El Nirvana de "Guavate"

Tengo un amigo Spinoziano, Deleuziano, hijo de Passolini, fanático de Junger y deconstructor de Freud. Tengo un amigo al que todos llaman “Guavate”, un amigo que sueña con lechones y no precisamente a la varita. Tengo un amigo que come sólo garbanzos y cerveza y que le gusta “vestirse de putita”. Tengo un amigo cuyo hobbie es caminar descalzo por la arena y pasar por italiano. Es así. Y todo tiene su explicación como verán a continuación y perdonen la rima consonante. (Tras ser diagnosticada por mi psicoterapeuta como una mujer histérica obsesiva-compulsiva, le busco una explicación medianamente razonable a todo… todoeso creo.) Pero bueno, back to Guavate… ¿Por qué apodar a una persona con un nombre tan grasoso, morcillesco y bachatero como ése? Es más simple de lo que piensa usted lector(a). Muy simple. Tan simple que no merece explicación alguna.

El hecho es que Guavate sufre de una enfermedad llamada Lechonitis martin melancolicus. Han sido varios y exhaustivos los estudios que se le han hecho y ningún médico ha dado con la cura… ni siquiera saben qué la causa. Cada día que pasa, Guavate deviene otro. Alguna vez me contó que fue obligado a ver Teen Wolf durante un mes, las 24 horas del día (un castigo de la infancia). Creí seriamente que ésta era la causa de su desdichado padecimiento. Me equivoqué.

Durante el día Guavate es un alumno sin igual. Ya apagado el sol comienza, sujetado a una variación de columna dórica que sostiene el techo de su balcón, en un cuarto piso (que más bien parece un sexto), a devenir un lechón a punto de ser cercenado o en Ricky Martin en sus etapas de “Vuelve” (o sea, antes del cross-over total).
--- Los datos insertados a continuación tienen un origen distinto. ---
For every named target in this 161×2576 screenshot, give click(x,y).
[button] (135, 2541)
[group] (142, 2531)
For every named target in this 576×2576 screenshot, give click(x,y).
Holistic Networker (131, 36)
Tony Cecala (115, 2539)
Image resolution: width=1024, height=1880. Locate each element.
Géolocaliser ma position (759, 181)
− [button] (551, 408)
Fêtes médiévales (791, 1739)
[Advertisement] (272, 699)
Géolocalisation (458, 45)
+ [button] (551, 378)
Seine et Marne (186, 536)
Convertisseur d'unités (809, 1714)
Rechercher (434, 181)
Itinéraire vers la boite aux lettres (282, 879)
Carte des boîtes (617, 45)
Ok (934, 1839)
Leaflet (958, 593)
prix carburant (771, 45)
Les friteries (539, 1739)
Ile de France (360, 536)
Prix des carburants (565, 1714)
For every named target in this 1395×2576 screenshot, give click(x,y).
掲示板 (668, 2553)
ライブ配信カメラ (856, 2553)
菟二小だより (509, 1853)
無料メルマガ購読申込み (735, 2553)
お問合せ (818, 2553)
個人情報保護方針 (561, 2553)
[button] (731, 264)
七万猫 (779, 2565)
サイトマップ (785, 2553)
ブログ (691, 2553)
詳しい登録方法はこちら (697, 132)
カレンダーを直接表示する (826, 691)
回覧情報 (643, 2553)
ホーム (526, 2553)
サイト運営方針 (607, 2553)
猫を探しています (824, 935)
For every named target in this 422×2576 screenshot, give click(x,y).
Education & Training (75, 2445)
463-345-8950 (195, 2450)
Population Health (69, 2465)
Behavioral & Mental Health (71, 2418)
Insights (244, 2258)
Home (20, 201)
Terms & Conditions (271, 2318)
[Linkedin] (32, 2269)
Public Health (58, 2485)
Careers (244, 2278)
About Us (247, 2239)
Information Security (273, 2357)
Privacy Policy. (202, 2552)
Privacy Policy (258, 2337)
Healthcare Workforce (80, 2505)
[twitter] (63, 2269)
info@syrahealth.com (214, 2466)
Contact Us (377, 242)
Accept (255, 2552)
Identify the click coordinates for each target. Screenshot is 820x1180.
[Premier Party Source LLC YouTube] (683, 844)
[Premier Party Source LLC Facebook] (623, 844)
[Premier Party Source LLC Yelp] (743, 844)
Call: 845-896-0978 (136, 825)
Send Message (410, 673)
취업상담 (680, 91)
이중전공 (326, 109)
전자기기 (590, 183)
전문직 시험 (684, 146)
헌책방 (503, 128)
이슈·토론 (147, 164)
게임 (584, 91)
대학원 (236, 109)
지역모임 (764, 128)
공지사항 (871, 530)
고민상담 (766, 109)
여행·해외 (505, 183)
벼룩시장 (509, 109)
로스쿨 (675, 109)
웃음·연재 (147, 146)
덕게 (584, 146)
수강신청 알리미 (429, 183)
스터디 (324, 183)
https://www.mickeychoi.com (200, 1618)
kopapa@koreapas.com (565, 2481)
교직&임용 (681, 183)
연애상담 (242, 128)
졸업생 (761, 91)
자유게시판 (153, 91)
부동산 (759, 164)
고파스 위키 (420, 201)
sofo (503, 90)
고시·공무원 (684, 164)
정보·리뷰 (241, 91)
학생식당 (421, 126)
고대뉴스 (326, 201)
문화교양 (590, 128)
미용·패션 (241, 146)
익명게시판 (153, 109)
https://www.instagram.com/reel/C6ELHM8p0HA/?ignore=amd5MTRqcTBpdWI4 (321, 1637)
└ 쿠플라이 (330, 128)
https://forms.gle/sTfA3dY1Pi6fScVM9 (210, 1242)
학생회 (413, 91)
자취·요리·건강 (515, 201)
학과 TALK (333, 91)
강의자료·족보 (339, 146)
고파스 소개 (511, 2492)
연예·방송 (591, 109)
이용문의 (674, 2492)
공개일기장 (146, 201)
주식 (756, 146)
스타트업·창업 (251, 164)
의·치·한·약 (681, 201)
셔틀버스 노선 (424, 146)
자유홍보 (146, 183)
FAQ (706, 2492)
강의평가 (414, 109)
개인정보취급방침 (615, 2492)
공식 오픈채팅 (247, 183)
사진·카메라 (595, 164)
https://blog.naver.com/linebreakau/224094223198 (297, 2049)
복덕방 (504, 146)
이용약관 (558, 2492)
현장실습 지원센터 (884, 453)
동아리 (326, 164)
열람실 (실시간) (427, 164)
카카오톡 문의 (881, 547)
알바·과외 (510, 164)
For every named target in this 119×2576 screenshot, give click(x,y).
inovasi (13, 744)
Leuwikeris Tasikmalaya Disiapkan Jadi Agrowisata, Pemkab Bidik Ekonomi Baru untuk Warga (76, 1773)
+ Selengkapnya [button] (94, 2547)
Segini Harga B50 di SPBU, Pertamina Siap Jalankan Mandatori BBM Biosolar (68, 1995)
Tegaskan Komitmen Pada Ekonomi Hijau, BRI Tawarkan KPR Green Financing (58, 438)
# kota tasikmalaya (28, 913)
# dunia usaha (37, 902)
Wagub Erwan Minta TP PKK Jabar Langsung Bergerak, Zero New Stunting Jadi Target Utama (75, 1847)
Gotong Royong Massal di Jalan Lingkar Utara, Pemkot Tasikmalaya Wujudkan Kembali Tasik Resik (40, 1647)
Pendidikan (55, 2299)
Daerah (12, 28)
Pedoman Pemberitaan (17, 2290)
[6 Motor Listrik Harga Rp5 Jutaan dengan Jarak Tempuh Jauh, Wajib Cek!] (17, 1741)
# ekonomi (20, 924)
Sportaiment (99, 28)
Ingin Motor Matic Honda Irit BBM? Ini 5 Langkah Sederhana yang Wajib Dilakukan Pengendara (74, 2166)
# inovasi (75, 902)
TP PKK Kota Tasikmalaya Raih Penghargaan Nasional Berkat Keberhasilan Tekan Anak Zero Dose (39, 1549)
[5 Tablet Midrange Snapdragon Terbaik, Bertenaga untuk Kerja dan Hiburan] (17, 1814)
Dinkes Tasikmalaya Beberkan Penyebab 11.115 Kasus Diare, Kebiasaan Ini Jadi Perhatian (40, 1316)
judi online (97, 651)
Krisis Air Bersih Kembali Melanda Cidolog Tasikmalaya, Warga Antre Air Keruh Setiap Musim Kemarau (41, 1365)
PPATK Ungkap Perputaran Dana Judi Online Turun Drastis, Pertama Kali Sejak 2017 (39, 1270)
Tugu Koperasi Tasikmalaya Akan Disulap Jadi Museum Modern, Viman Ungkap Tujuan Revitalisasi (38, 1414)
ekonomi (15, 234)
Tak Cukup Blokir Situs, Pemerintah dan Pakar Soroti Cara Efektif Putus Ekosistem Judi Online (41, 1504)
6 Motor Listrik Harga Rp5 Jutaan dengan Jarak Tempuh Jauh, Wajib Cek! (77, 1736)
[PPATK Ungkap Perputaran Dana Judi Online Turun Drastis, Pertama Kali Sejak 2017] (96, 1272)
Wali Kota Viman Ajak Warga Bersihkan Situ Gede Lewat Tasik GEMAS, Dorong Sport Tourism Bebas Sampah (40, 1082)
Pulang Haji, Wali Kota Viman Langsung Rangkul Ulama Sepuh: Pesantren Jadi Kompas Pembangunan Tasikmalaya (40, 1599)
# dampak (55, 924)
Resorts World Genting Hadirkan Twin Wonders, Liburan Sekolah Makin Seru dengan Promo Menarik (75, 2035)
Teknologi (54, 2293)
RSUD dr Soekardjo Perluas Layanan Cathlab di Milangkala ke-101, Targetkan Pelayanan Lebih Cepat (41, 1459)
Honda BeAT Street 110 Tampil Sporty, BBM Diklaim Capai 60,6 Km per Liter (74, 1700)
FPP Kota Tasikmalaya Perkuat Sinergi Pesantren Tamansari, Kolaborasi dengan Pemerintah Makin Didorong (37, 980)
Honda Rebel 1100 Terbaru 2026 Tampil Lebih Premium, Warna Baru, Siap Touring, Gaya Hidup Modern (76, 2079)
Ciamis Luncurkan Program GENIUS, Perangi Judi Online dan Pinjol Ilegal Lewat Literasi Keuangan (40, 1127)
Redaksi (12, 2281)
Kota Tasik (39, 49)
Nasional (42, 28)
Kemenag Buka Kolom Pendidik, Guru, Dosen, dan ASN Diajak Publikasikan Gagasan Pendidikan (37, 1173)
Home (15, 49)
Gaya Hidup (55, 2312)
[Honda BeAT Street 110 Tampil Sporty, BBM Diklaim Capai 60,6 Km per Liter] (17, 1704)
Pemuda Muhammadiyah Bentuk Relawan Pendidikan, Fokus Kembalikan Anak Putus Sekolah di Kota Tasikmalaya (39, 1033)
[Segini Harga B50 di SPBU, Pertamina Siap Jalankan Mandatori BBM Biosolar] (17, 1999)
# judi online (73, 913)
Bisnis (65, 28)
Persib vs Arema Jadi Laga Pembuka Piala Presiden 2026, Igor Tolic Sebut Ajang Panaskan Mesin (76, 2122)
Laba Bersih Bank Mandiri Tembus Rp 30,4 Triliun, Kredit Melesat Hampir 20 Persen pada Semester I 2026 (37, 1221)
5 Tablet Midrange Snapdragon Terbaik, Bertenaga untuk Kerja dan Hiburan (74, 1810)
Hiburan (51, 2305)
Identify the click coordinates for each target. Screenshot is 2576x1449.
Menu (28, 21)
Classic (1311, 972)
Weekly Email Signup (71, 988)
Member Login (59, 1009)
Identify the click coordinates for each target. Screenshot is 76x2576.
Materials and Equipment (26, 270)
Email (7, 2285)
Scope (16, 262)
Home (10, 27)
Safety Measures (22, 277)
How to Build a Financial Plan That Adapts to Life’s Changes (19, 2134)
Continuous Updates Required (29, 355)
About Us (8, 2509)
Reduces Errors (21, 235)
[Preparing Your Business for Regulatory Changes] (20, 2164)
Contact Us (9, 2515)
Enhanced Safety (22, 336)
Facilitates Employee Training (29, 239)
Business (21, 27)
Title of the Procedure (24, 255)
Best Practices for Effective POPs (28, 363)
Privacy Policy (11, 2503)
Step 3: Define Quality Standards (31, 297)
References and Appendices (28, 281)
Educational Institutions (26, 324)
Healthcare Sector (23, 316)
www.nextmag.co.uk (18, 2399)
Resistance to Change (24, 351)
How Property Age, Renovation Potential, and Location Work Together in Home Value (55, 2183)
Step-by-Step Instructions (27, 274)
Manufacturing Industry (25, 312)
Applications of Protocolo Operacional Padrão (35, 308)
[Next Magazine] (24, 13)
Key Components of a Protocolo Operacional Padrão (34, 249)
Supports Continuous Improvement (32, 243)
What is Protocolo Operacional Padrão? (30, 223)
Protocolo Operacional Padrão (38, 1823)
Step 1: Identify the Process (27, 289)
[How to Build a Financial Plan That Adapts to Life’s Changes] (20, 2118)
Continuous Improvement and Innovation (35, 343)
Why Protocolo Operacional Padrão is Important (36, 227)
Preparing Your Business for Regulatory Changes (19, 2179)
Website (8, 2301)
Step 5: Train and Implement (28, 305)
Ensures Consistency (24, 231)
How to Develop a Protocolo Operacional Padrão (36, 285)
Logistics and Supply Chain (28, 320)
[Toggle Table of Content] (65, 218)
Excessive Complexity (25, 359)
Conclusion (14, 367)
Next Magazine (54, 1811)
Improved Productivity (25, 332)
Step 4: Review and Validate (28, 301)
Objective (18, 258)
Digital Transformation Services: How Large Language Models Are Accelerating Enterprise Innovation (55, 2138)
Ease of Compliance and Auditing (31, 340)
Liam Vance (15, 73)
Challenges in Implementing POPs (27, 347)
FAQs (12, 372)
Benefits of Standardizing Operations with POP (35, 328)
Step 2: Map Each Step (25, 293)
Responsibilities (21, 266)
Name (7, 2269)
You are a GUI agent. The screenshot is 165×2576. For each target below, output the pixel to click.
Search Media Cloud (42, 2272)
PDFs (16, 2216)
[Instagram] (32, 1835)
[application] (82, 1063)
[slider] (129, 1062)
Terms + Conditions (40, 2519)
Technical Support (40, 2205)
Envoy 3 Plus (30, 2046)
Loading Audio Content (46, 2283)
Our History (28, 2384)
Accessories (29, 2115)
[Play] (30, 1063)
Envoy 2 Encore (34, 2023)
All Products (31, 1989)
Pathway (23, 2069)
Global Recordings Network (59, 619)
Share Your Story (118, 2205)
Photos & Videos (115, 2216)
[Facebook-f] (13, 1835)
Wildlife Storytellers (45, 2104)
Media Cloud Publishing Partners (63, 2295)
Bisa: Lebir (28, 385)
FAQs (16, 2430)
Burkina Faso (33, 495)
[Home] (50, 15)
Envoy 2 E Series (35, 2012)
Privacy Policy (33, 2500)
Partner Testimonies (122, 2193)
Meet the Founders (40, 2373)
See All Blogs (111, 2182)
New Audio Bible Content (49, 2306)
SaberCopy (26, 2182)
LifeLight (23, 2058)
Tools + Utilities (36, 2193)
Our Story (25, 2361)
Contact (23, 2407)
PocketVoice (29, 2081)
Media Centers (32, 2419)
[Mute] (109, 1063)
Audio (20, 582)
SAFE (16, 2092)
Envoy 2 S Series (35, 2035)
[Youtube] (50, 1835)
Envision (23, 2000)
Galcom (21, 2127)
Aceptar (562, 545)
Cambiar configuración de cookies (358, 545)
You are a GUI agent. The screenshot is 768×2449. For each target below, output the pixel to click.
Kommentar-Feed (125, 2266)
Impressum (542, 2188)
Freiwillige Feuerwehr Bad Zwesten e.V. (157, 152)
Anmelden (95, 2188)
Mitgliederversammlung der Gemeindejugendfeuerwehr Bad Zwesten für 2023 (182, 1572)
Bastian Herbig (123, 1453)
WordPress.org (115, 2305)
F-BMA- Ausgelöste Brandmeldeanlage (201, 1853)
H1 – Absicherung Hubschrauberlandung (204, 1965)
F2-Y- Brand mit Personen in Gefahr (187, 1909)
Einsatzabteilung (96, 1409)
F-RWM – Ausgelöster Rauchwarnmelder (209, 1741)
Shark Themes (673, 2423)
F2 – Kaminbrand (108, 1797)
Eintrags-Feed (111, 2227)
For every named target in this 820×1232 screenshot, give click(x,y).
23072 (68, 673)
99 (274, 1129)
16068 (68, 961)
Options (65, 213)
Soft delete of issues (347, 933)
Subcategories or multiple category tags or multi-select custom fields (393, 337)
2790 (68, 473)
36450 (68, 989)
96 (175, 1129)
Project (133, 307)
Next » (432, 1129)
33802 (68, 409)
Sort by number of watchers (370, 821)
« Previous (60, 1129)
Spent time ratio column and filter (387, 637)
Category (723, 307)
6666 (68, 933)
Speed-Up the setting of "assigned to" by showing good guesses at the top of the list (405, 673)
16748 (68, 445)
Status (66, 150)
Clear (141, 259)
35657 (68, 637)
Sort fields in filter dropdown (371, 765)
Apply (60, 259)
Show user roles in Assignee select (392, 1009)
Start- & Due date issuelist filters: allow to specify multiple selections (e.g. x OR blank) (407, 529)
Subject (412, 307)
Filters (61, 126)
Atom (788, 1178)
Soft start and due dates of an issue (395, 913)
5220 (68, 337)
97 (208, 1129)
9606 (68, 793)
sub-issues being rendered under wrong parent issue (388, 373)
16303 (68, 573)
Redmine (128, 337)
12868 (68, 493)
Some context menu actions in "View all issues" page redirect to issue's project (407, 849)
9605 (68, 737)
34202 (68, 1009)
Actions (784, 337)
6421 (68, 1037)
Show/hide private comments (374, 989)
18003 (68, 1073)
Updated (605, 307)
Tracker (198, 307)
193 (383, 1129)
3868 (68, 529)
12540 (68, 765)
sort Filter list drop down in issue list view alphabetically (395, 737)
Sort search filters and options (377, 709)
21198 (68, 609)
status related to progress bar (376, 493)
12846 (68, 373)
Guavate se asoma por su balcón y comienza a chillar, sí, como un lechón herido… como un buen lechón… ¡¡¡¡uiiiiiiii!!!!, ¡¡¡¡uiiiiiiii!!!! Entre cada doloroso y gutural chillido se entremezcla un dulcísimo verso de la canción Vuelve ¡¡Uiiiiiiii!! Vuelve, que sin ti la vida se me va, ¡¡uiiiiiii!! Así se despide… así deviene… así se convierte… así llega al conocimiento de la verdad… Luego, un suspiro… y a comer garbanzos.

4 pensamientos sobre “El Nirvana de "Guavate"”

  1. Cogí una clase con Guavate. La que dio Arcadio Diaz Quiñones en el verano del 2004. Súper cool el Guavate. Siempre creí que lo llamaban así porque de ahí era.

  2. de seguro que de hoy en adelate cada vez que vea o escuche a ricky martin me vere obligado a comerme un buen pedazo de lechón. pensandolo bien hay una tremenda correlación: Ricky Martin es un puerco.